WORK INSTRUCTIONS:
Some of the lines below need repeating. Reproduce exactly those between the lines holding "Task: Open the 设备 (Devices) sidebar icon" and "Given: Open the 技术图表 technical chart link", inclusive.

+++ THE RECORDS

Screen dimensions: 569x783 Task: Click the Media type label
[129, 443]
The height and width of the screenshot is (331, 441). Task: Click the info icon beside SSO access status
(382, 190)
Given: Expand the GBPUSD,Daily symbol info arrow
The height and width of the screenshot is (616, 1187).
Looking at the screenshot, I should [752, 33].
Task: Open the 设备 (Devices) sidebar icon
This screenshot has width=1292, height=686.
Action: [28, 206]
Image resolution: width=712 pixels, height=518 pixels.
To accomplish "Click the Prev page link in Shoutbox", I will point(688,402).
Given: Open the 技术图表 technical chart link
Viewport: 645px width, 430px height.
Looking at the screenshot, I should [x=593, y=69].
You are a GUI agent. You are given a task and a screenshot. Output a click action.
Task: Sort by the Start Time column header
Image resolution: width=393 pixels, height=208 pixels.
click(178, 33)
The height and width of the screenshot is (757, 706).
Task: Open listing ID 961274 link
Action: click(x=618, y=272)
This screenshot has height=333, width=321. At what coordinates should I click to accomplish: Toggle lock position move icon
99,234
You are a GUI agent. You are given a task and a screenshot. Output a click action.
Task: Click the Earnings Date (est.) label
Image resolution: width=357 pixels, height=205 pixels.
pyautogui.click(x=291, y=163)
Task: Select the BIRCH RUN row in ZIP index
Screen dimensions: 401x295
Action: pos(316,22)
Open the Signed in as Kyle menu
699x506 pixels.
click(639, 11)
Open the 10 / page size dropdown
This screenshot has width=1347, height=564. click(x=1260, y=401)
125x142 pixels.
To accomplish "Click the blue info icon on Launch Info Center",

++++++

SOLUTION TO THIS TASK:
Task: Open the 设备 (Devices) sidebar icon
This screenshot has width=1292, height=686.
Action: [28, 206]
Image resolution: width=712 pixels, height=518 pixels.
To accomplish "Click the Prev page link in Shoutbox", I will point(688,402).
Given: Open the 技术图表 technical chart link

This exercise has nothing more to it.